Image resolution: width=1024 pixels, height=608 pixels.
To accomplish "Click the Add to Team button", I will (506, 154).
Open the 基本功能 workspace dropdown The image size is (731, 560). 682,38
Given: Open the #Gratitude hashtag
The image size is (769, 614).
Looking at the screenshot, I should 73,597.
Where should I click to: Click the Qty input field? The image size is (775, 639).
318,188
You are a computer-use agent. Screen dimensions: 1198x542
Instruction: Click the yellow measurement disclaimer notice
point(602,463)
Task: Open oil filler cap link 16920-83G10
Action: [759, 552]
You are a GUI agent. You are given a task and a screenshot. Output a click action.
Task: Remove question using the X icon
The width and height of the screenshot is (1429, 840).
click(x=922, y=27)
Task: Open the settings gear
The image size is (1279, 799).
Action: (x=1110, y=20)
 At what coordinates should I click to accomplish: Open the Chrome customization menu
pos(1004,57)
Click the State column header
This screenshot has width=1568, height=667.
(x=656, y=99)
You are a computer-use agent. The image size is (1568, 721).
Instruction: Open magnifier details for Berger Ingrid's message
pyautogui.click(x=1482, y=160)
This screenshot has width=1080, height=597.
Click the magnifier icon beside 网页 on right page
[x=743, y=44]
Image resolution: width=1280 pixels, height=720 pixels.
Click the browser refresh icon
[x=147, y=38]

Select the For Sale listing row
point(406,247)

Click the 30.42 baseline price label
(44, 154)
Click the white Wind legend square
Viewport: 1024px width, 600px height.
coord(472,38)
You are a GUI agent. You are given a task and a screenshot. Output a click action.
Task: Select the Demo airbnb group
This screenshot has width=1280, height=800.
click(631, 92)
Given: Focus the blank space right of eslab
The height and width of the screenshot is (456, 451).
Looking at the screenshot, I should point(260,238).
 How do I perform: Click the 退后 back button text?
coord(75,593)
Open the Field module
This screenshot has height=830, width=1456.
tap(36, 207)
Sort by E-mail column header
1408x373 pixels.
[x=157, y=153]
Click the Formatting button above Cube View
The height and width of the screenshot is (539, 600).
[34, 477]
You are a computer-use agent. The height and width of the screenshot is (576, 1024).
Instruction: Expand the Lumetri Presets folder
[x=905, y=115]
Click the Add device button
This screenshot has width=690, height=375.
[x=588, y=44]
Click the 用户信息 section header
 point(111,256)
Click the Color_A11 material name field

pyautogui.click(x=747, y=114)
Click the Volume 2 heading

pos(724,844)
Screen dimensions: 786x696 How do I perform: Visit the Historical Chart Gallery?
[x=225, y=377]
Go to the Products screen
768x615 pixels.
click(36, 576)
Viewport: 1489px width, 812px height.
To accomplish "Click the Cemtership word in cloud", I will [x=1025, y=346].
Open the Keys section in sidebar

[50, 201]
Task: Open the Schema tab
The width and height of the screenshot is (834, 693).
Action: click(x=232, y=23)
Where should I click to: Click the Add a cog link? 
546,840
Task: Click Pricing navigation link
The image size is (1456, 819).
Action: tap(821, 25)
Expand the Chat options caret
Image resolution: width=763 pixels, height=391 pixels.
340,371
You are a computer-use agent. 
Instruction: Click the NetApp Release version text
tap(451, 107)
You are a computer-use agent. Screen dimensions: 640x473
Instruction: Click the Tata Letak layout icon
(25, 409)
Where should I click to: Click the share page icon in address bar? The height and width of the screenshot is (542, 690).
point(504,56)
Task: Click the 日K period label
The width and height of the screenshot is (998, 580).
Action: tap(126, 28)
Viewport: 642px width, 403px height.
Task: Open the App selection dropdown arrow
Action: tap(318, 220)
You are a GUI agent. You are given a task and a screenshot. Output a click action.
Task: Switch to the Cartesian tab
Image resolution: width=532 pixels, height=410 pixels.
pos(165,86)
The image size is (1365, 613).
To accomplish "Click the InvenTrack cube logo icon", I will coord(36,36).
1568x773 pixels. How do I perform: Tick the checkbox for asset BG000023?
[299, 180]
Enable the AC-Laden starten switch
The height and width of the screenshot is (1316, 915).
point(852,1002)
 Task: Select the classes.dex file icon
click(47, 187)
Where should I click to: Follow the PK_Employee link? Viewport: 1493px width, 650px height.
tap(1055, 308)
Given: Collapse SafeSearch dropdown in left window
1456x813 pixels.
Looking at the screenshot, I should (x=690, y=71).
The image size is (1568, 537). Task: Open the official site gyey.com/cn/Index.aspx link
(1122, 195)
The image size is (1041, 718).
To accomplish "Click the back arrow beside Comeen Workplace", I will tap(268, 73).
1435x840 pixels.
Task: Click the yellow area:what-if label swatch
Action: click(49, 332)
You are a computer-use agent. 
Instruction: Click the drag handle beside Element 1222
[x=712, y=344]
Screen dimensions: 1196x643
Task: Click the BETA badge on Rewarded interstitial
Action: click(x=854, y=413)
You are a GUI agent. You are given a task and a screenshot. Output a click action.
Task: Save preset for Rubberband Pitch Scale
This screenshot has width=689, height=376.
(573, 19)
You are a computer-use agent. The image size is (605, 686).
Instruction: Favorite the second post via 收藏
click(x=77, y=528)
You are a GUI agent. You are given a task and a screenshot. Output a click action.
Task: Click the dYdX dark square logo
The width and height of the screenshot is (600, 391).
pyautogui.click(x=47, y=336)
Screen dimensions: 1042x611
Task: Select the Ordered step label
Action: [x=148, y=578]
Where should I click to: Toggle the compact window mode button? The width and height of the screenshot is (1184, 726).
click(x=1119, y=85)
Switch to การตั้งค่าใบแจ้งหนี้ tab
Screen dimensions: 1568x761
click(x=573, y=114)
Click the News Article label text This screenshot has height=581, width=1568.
================================
- Work instructions:
Copy out the part of the items above that opens with the line containing "At what coordinates" and closes with the line containing "(x=656, y=99)", keeping every word and mark unchanged.

- Solved exercise:
 At what coordinates should I click to accomplish: Open the Chrome customization menu
pos(1004,57)
Click the State column header
This screenshot has width=1568, height=667.
(x=656, y=99)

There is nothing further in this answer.